Soyutlukların mülkiyet koruması altına alınması, insan varlığın her yönünün değerli olduğunu kabul etmek demektir ki bu insan tabiatının kötü olduğu tezini yıkmaktadır. Nitekim ilkel topluluklarda dahi, savaşçı/avcı olmayanların, kendi bilgileri ile kabileye yararlı olduğu gerçeğinin anlaşılmış olması zaten “temel kötülük” tezini daha en başta yanlışlaşmaktadır. Dolayısıyla piyasa medeniyeti, karşılıklı yok etmek üzerine değil, var etmek temeli üzerine kurulmuştur. İnsanın hemcinsinin varlığını korumak güdüsü otoritenin emriyle değil de kendiliğinden var olduğu içindir ki düzenlemeciliğin felsefesi insana yabancıdır.
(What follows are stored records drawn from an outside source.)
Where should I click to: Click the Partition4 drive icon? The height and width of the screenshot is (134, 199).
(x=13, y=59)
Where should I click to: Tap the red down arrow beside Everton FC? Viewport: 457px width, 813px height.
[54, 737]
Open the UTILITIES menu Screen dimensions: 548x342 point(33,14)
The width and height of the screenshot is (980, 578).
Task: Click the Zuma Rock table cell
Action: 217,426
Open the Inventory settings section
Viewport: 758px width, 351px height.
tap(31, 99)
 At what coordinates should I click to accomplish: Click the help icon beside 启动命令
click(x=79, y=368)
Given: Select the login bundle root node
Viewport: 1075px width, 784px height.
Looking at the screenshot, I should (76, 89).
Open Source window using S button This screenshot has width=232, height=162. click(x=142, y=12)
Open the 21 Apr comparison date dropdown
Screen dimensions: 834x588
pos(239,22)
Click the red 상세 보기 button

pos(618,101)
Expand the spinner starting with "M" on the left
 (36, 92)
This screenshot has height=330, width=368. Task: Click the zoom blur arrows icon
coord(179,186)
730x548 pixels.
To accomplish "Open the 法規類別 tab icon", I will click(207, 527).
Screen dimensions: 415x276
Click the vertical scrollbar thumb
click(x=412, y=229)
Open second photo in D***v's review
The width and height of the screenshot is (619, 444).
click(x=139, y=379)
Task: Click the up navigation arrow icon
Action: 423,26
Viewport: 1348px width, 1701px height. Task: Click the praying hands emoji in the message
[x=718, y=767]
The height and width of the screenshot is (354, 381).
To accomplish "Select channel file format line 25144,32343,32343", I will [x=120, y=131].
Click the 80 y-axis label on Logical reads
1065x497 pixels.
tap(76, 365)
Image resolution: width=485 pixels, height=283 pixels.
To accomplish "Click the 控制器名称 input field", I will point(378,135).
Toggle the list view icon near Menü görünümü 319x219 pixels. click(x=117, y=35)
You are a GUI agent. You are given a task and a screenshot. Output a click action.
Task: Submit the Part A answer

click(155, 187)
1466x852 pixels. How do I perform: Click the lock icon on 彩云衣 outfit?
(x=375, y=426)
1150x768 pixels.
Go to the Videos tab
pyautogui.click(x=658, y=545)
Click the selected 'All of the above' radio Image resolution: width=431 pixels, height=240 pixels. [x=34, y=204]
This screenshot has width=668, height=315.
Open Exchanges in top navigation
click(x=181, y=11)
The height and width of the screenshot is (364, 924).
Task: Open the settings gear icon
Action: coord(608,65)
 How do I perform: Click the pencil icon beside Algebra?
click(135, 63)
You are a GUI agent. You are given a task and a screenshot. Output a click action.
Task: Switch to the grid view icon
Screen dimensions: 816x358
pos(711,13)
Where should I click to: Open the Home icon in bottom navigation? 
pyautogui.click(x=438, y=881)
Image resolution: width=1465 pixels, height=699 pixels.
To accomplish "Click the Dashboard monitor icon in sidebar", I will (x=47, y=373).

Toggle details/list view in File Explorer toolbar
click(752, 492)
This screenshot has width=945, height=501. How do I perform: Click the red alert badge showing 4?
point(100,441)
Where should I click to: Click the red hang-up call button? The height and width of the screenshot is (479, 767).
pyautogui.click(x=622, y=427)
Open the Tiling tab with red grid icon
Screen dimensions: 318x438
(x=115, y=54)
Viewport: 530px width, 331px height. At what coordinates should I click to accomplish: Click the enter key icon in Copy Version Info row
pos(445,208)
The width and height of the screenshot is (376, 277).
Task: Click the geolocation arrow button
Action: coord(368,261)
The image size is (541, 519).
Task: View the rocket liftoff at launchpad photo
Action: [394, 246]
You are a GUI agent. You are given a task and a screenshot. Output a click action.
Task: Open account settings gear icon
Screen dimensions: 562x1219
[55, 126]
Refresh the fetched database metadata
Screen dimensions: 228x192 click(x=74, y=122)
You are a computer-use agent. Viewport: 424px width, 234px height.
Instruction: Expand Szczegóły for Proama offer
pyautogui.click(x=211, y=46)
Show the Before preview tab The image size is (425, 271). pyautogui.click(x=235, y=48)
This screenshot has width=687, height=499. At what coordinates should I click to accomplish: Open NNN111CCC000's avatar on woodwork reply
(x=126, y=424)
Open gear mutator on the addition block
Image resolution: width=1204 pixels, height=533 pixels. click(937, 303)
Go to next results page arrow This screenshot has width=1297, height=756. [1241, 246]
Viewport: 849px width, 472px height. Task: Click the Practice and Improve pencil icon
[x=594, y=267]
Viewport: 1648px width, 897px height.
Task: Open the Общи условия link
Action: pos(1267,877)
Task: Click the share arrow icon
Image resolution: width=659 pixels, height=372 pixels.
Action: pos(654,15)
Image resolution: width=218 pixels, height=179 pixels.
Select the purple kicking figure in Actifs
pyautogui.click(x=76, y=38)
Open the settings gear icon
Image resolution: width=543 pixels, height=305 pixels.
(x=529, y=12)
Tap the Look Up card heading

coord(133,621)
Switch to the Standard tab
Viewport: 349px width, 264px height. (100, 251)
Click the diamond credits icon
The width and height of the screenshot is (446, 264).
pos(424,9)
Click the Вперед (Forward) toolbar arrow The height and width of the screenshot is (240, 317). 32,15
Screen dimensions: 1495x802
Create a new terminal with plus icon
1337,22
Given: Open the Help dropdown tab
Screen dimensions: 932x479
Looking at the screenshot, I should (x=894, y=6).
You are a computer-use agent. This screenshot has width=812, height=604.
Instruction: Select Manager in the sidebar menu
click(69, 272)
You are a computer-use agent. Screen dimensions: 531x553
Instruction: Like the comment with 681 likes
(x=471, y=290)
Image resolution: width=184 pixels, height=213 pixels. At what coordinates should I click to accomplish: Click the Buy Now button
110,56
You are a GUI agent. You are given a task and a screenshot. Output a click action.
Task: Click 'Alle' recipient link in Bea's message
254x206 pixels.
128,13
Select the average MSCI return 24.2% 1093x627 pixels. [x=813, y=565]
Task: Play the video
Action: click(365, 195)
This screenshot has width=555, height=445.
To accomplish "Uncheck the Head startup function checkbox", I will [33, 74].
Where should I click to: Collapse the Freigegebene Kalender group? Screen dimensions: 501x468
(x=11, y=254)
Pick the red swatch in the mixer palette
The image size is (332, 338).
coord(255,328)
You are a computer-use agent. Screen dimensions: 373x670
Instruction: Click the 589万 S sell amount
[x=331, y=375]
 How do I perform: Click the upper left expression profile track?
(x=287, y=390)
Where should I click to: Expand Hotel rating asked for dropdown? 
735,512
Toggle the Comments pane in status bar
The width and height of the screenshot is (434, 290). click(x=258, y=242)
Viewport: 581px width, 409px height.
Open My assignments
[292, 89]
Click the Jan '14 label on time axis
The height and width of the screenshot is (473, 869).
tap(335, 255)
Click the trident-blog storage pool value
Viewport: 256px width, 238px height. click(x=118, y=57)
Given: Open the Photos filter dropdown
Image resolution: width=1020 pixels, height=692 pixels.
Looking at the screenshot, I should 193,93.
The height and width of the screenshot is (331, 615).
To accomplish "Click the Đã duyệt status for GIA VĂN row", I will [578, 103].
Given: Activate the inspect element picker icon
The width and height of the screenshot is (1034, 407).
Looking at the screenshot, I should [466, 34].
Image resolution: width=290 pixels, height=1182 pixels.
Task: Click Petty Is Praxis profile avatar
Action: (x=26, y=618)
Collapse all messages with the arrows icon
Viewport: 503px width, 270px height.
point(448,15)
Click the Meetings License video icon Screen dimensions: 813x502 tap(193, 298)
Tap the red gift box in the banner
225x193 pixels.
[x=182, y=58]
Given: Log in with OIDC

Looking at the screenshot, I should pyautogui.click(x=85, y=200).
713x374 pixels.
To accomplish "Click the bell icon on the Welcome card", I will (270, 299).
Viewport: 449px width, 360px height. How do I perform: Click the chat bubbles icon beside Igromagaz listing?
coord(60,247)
İnsan tabiatı icabı iyilik ve kötülüğü birer potansiyel olarak kendinde barındırabilen tek canlıdır. Kötülük ve iyilik ancak irade ile anlamlı kavramlardır. İrade sahibi olmayan canlıların kötülüklerinden bahsedemeyeceğimize göre insan olmanın anlamı, iyiliği ve kötülüğü tercih edebilmek imkânında yatmaktadır. İnsan yalnızca iyilik yapabildiği için insan değildir. Dolayısıyla herhangi bir otoritenin görevi, insan tabiatını “iyiliğe programlamak” değil, var oluşa aykırı “davranışları” cezalandırarak, var oluşu sağlayan davranışları teminat altına almaktır.

Sorun iyi ve kötünün nasıl tanımlanması gerektiğidir ki burada iyiyi tanımlamak yerine kötüyü tanımlamak daha genel geçer ve anlaşılırdır. İnsanların bir arada yaşamalarını sağlayan her düzenlilik iyi, bunu bozan her davranışsa “kötüdür”. Bu durumda bir arada yaşamanın temeli olan düzenlilikler gözlendiğinde bu düzenliliklerin, hayatın korunması, mülkiyetin dokulmazlığı ve hürriyetin tanınması kabullerine dayandığı görülecektir. İnsanların problemlerini çözerken yaygın olarak şiddetsizlik, dürüstlük ve rızaya dayanmaları sayesindedir ki neslimiz devam edebilmiştir. Bu üç “hakkın” veya “temel menfaatin” korunması yönündeki kendiliğinden oluşmuş mutabakat sayesinde “kötüyü” teşhis edebilmemiz mümkün olmuştur. “Kötü” bu temel menfaatlere karşı olan her davranış demektir. “Davranışın” Locke’tan beri gelen ve Mises’te doruğa ulaşan kavranışı da bize olumsuz sonuçları itibariyle hangi “davranışların” “suç”, hangilerinin “kabahat” olarak kabul edeceğimiz konusunda bizi aydınlatmaktadır. Var oluşun temellerine yönelik kasıtlı girişilen davranışları “suç” olarak nitelerken, sonuçları hakkında bilgisizliğimizin eseri olan olumsuz davranışlar “kabahat” olarak nitelenir.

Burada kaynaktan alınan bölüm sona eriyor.